(TESTO ESTRATTO):
Il pensiero di Croce, afferma Postorino, è un’autosintesi originaria. Laddove le realizzazioni storiche, siano esse di natura estetica, politica, morale o puramente filosofica, non trionfano sul negativo, restano al di qua della sintesi e, letteralmente, non sono. Nella sfera etica, l’uomo è libero solo quando vuole l’Intero. La Realtà è l’Universale e l’individuo è reale in quanto è insieme universale. Gli individui sono operai che lavorano per il Tutto e lo possono fare solo in un modo: raccogliendo in sé “il farsi delle opere contenute nelle altre forme”. Quali sono gli effetti, sul singolo, di questa prescrizione crociana, in cui “la storia e lo spirito si identificano in materia simmetrica”? Quasi di alienazione e straniamento, suggerisce Postorino, un risultato sorprendente se si pensa allo status di Croce, filosofo par excellence del liberalismo: “questo divenire non è la storia che sentiamo scorrere nelle nostre vene e che si consolida come scena spettacolare davanti ai nostri occhi. La sua sintesi a priori è la sintesi degli opposti. Essa anticipa le continue vittorie della ‘storia ideale eterna’, con i suoi quattro valori, a scapito della storia concreta, la storia dell’oggi, una situazione che accade sul serio, e che non sempre risulta bella, buona o vera, non sempre è intimamente spirituale”. Se il male non è nella storia, dove altro potrebbe essere?

(ESERCIZIO PROPOSTO): Per favore, trascrivi per intero il brano su Croce, parola per parola e senza modifiche.

(ESTRATTO DEI DATI):
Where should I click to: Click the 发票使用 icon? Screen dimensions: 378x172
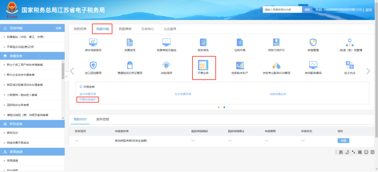(130, 42)
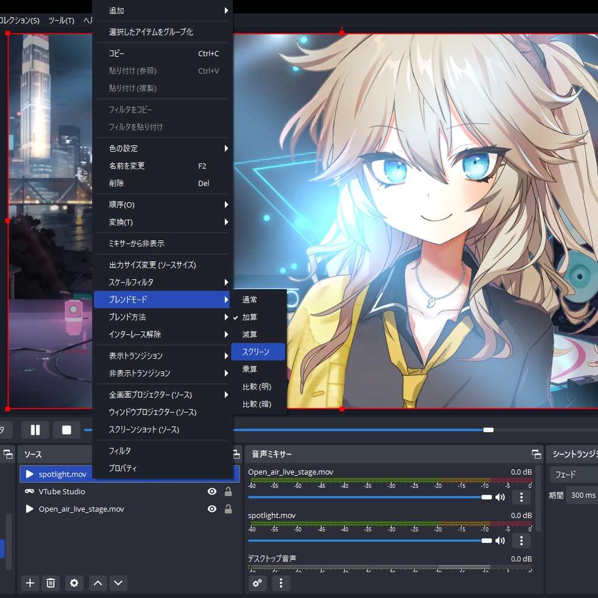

(RISPOSTA AL COMPITO):
Il pensiero di Croce, afferma Postorino, è un’autosintesi originaria. Laddove le realizzazioni storiche, siano esse di natura estetica, politica, morale o puramente filosofica, non trionfano sul negativo, restano al di qua della sintesi e, letteralmente, non sono. Nella sfera etica, l’uomo è libero solo quando vuole l’Intero. La Realtà è l’Universale e l’individuo è reale in quanto è insieme universale. Gli individui sono operai che lavorano per il Tutto e lo possono fare solo in un modo: raccogliendo in sé “il farsi delle opere contenute nelle altre forme”. Quali sono gli effetti, sul singolo, di questa prescrizione crociana, in cui “la storia e lo spirito si identificano in materia simmetrica”? Quasi di alienazione e straniamento, suggerisce Postorino, un risultato sorprendente se si pensa allo status di Croce, filosofo par excellence del liberalismo: “questo divenire non è la storia che sentiamo scorrere nelle nostre vene e che si consolida come scena spettacolare davanti ai nostri occhi. La sua sintesi a priori è la sintesi degli opposti. Essa anticipa le continue vittorie della ‘storia ideale eterna’, con i suoi quattro valori, a scapito della storia concreta, la storia dell’oggi, una situazione che accade sul serio, e che non sempre risulta bella, buona o vera, non sempre è intimamente spirituale”. Se il male non è nella storia, dove altro potrebbe essere?